> _What you will do_: Gather every line of the material that contains the word "Open" and copy each one out.

> _Exercise material_:
=-=-=
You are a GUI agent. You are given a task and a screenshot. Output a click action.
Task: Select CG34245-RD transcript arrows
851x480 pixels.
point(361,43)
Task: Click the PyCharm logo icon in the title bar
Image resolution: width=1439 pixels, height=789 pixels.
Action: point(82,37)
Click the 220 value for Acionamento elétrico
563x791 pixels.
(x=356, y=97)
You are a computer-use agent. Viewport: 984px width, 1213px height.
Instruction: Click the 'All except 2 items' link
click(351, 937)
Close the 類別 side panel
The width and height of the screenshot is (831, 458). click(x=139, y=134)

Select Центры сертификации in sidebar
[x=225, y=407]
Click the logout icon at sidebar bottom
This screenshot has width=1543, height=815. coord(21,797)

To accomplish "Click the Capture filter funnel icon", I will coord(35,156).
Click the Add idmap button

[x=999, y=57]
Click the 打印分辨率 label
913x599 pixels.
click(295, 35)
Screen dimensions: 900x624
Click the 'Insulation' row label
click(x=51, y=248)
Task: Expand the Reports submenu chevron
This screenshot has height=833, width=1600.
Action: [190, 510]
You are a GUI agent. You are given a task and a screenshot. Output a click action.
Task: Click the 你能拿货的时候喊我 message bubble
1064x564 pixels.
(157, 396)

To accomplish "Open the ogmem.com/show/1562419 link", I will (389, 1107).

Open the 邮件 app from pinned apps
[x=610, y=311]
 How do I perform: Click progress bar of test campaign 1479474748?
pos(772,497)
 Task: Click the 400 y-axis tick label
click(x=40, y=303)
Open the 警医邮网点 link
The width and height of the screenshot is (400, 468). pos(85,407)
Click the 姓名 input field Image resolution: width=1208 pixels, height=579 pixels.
=-=-=
> _Exercise response_:
To accomplish "Open the ogmem.com/show/1562419 link", I will (389, 1107).
Open the 邮件 app from pinned apps
Open the 警医邮网点 link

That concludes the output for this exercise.